## Directions for this task
Everything below from the line with "This screenshot has height=245, width=391." through the line with "The height and" must be retyped exactly, except the pictures.

## Exercise input
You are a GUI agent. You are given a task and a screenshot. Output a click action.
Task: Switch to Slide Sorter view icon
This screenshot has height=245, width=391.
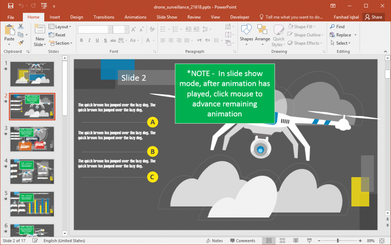283,240
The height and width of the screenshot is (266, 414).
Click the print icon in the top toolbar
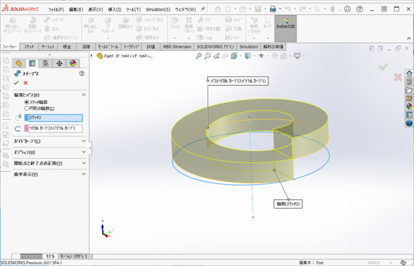coord(272,9)
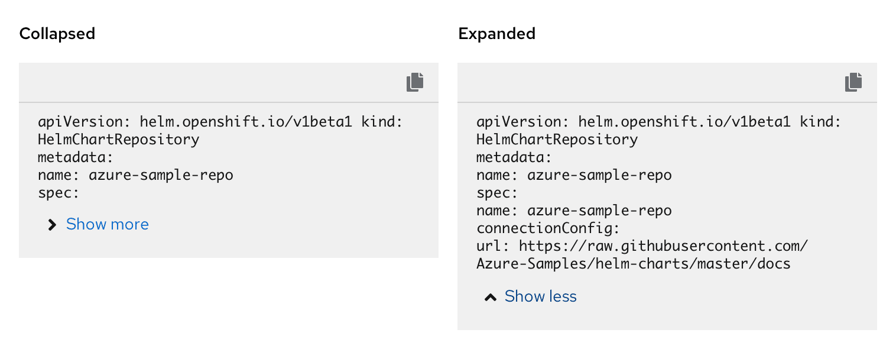Copy the Expanded code block to clipboard
The image size is (896, 349).
pyautogui.click(x=853, y=82)
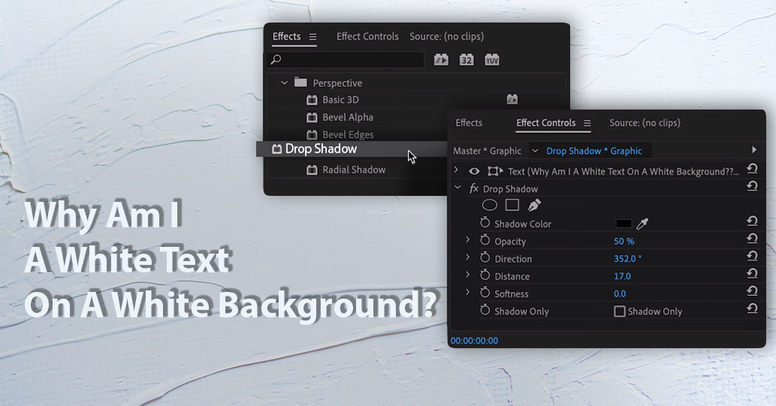Reset the Opacity parameter
The image size is (776, 406).
point(752,241)
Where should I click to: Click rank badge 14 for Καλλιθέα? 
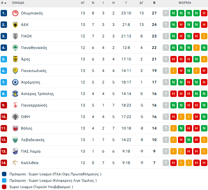[x=4, y=163]
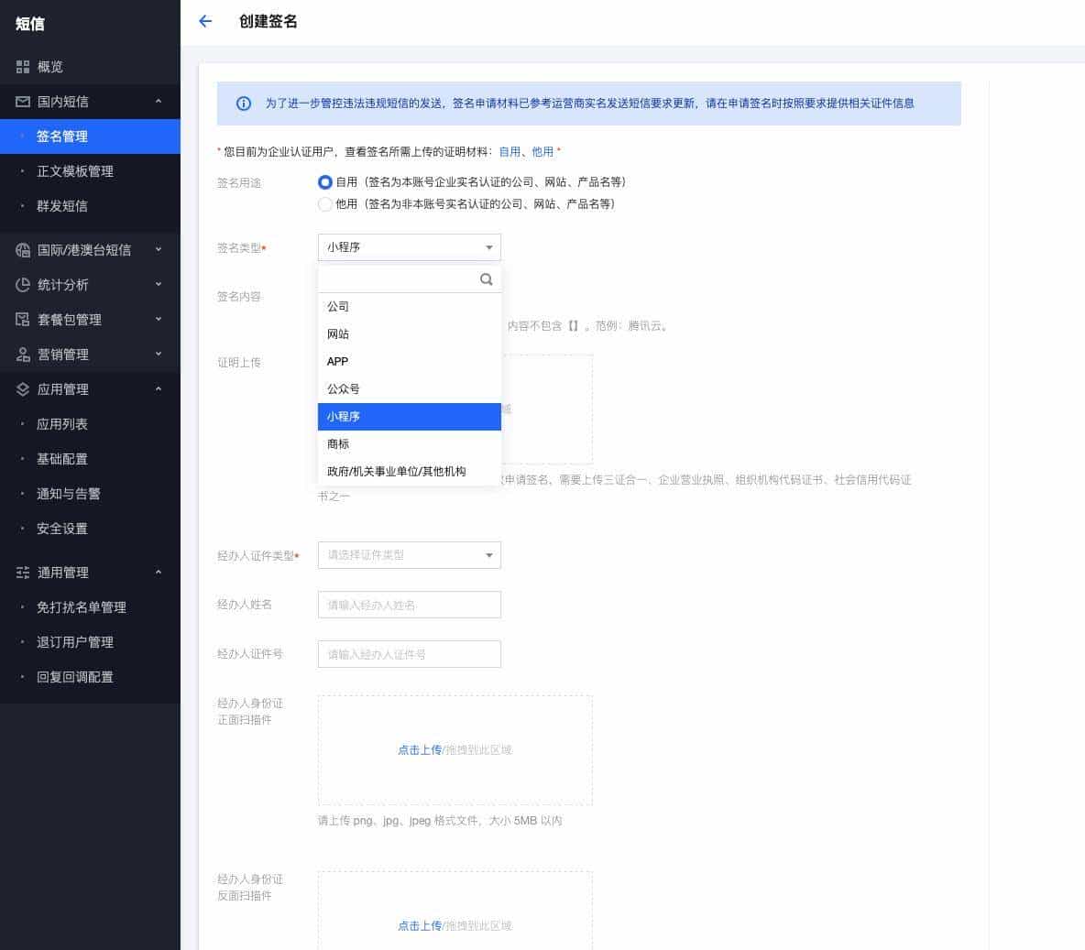
Task: Open the 经办人证件类型 dropdown
Action: [x=409, y=554]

## Answer to this problem
This screenshot has height=245, width=391.
283,240
The height and width of the screenshot is (266, 414).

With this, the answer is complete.